THE TASK >> The expected answer is every line from the material below that has the word "this".

PROVIDED ENTRIES >>
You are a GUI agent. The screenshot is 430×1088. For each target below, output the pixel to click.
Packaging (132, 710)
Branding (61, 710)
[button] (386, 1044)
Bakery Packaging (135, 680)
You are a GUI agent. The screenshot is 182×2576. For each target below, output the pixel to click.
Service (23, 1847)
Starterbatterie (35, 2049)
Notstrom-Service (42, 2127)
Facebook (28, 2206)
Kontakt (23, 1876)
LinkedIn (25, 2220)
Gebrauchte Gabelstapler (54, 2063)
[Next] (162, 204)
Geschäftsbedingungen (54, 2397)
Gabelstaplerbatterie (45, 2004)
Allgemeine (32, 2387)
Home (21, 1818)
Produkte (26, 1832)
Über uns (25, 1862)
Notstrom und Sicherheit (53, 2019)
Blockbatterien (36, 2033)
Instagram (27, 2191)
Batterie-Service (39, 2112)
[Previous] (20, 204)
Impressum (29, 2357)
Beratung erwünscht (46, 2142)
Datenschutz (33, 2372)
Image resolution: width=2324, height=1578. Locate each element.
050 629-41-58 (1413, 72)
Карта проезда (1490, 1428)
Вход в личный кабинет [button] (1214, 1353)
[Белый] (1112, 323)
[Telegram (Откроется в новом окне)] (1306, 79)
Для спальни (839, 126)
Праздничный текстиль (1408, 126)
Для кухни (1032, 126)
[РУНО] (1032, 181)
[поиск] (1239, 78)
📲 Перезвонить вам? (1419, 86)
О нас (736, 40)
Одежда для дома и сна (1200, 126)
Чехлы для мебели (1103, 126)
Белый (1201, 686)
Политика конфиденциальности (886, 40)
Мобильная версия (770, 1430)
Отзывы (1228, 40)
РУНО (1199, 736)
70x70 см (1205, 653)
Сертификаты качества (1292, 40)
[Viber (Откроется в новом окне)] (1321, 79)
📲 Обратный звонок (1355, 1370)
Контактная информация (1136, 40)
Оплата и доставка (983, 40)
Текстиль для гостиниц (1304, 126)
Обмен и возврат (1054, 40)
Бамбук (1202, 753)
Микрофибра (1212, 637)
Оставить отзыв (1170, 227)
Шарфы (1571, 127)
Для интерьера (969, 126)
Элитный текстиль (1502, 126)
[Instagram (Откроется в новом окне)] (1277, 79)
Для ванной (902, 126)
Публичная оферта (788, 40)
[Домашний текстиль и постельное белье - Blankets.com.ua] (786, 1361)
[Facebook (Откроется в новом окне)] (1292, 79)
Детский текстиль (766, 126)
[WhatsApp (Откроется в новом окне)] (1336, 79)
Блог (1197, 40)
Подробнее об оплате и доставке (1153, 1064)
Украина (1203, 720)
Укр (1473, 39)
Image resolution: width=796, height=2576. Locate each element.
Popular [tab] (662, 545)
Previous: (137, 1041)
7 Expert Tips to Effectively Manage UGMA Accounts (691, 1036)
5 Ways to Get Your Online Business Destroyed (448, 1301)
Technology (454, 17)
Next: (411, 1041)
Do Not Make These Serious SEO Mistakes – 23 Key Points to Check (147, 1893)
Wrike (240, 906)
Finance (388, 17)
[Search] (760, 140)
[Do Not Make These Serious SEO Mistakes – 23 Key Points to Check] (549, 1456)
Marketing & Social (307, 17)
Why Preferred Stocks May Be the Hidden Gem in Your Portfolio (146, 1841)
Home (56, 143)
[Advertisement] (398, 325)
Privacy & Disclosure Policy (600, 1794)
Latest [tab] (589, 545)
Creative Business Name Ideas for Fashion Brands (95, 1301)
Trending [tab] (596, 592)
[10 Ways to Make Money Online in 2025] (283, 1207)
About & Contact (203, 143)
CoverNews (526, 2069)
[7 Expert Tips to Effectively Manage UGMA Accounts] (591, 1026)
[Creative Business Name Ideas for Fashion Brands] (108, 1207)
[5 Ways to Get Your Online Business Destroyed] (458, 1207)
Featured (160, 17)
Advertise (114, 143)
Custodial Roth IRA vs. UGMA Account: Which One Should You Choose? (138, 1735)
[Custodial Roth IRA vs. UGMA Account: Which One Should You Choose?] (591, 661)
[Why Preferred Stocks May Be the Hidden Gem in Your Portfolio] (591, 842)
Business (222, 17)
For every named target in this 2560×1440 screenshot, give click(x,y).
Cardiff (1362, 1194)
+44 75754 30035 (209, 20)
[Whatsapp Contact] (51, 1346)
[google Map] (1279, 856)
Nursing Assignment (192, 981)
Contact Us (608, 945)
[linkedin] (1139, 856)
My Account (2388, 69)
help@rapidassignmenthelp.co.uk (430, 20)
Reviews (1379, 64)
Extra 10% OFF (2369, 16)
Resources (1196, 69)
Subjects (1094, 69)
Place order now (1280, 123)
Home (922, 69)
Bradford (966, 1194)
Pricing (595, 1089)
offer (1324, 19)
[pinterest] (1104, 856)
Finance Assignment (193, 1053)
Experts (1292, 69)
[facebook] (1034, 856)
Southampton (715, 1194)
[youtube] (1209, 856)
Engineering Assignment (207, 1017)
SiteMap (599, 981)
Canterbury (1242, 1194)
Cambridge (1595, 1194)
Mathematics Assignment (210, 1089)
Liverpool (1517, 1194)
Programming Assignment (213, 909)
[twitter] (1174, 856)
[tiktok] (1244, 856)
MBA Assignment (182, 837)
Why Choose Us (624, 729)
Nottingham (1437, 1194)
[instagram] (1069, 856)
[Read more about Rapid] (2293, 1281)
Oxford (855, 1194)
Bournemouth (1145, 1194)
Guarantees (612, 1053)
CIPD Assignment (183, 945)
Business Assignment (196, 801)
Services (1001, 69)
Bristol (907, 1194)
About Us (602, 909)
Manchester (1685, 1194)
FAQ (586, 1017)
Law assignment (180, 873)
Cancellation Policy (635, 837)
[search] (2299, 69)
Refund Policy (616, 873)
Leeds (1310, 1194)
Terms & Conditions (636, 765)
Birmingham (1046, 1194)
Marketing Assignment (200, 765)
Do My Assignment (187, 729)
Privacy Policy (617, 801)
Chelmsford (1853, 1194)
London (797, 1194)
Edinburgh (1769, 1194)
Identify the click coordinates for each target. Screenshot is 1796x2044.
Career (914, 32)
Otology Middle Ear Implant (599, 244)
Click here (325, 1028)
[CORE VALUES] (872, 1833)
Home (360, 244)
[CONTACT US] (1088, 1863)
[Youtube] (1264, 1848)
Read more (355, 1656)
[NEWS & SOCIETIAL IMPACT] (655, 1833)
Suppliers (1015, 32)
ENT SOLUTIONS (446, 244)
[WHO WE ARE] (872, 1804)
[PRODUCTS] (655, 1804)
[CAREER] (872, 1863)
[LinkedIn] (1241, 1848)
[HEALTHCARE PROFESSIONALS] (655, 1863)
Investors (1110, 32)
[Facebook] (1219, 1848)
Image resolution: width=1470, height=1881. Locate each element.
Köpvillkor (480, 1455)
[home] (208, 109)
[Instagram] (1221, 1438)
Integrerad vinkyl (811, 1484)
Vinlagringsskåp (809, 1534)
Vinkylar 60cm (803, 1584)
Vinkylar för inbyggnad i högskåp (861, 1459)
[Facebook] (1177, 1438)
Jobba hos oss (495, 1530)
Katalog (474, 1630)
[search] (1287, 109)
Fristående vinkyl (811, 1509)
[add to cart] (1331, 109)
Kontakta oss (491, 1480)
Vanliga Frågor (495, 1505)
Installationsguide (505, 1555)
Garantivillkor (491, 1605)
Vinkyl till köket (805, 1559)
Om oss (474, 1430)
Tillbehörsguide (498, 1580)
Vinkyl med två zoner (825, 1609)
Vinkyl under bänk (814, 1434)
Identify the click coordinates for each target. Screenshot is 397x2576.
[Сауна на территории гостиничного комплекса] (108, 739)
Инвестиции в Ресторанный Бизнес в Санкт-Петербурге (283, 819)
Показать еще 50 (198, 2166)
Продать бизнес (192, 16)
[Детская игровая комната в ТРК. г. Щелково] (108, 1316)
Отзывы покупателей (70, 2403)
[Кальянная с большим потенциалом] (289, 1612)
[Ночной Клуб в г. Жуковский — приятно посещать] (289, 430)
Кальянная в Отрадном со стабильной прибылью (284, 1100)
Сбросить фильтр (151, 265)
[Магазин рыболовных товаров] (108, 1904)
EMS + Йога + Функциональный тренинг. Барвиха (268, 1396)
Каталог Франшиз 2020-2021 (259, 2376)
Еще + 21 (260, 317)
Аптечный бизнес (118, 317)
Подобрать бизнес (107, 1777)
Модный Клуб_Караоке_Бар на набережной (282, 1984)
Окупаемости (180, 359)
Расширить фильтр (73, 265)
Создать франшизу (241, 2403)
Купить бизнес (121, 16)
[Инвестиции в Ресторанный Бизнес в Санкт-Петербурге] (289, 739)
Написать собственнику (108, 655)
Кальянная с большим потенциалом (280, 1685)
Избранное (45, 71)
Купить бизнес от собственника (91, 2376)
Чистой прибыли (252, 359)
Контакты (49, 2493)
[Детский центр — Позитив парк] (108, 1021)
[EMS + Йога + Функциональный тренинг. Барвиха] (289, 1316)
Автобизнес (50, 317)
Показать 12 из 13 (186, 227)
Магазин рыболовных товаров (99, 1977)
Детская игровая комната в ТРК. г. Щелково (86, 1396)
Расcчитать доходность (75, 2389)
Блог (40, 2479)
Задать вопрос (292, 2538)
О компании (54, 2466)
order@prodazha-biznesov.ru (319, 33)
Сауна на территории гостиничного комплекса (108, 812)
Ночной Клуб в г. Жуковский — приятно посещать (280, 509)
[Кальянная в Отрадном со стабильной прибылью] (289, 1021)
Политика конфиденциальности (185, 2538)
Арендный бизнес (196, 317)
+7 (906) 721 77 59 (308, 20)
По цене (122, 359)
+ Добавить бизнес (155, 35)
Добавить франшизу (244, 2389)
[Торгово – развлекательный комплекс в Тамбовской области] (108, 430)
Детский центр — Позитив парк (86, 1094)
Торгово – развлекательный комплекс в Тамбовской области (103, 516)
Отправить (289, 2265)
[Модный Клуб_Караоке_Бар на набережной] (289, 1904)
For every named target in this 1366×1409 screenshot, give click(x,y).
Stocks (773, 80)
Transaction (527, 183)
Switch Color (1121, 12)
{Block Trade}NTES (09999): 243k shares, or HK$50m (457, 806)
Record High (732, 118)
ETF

SOLUTION BELOW >>
For every named target in this 2560×1440 screenshot, give click(x,y).
For every named target in this 1366×1409 screenshot, give click(x,y).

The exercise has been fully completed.